START Dataset excerpts

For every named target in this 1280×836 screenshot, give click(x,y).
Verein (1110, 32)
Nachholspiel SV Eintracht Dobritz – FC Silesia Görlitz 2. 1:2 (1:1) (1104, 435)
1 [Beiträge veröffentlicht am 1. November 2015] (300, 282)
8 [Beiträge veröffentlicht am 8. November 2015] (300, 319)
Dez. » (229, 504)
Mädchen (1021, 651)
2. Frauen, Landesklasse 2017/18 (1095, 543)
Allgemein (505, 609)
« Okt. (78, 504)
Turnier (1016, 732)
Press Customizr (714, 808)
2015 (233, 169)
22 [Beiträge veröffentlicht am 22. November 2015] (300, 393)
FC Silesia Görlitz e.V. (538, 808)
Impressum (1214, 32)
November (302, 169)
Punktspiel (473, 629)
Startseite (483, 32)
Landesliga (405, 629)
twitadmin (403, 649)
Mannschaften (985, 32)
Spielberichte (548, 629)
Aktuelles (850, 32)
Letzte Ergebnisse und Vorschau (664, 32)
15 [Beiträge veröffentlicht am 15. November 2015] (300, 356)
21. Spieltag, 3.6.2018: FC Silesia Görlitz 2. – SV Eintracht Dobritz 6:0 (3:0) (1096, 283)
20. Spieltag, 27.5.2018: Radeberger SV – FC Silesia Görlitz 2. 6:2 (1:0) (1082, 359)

END Dataset excerpts
START Dataset excerpts

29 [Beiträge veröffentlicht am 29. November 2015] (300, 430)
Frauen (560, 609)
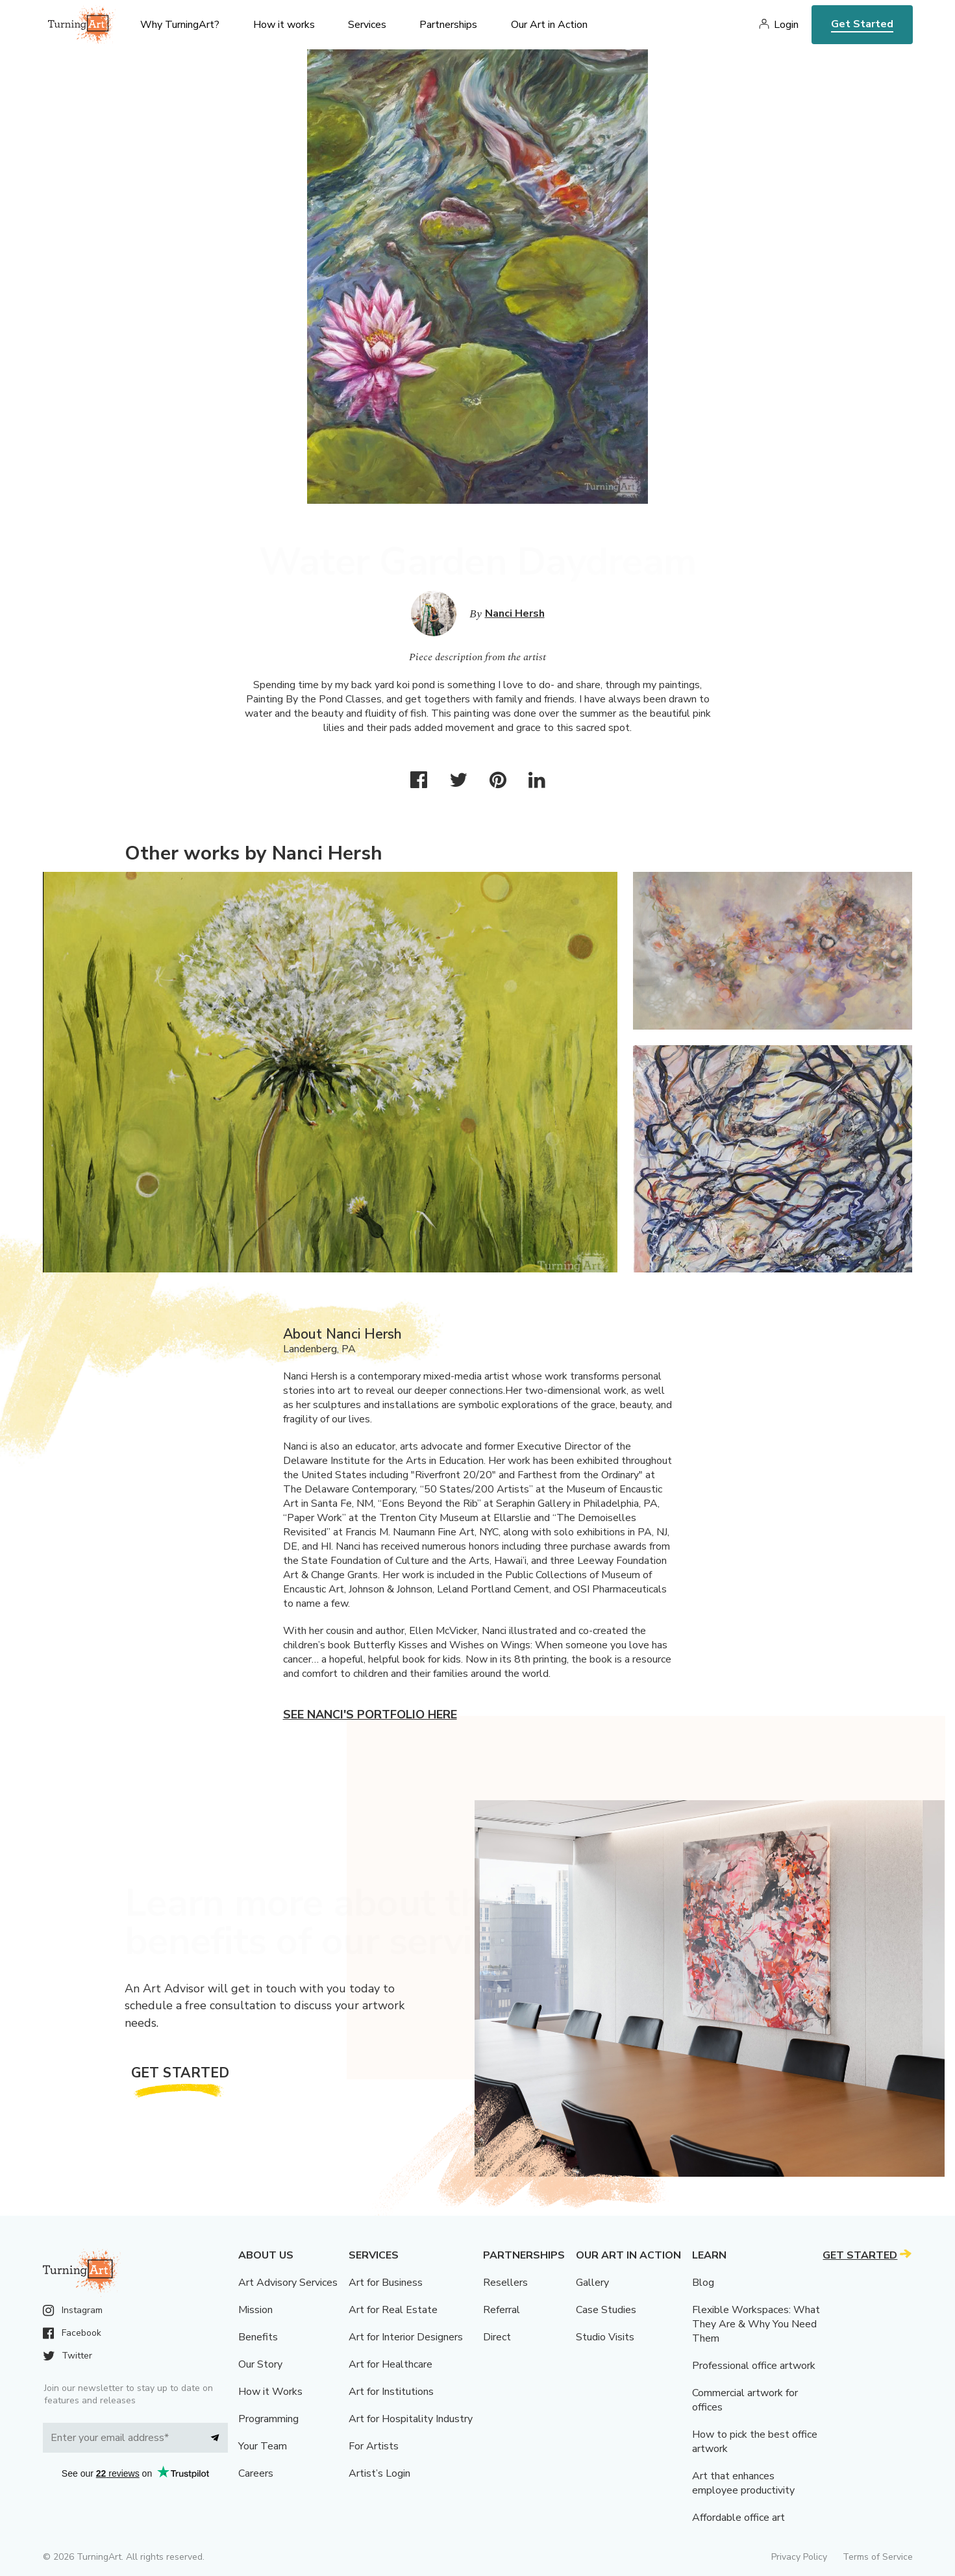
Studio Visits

END Dataset excerpts

Rewrite the data from the line containing "Impressum (1214, 32)" through the line containing "20. Spieltag, 27.5.2018: Radeberger", putting "Pokalspiel" in place of "Punktspiel" and leaving everything else as it is.

Impressum (1214, 32)
November (302, 169)
Pokalspiel (473, 629)
Startseite (483, 32)
Landesliga (405, 629)
twitadmin (403, 649)
Mannschaften (985, 32)
Spielberichte (548, 629)
Aktuelles (850, 32)
Letzte Ergebnisse und Vorschau (664, 32)
15 [Beiträge veröffentlicht am 15. November 2015] (300, 356)
21. Spieltag, 3.6.2018: FC Silesia Görlitz 2. – SV Eintracht Dobritz 6:0 (3:0) (1096, 283)
20. Spieltag, 27.5.2018: Radeberger SV – FC Silesia Görlitz 2. 6:2 (1:0) (1082, 359)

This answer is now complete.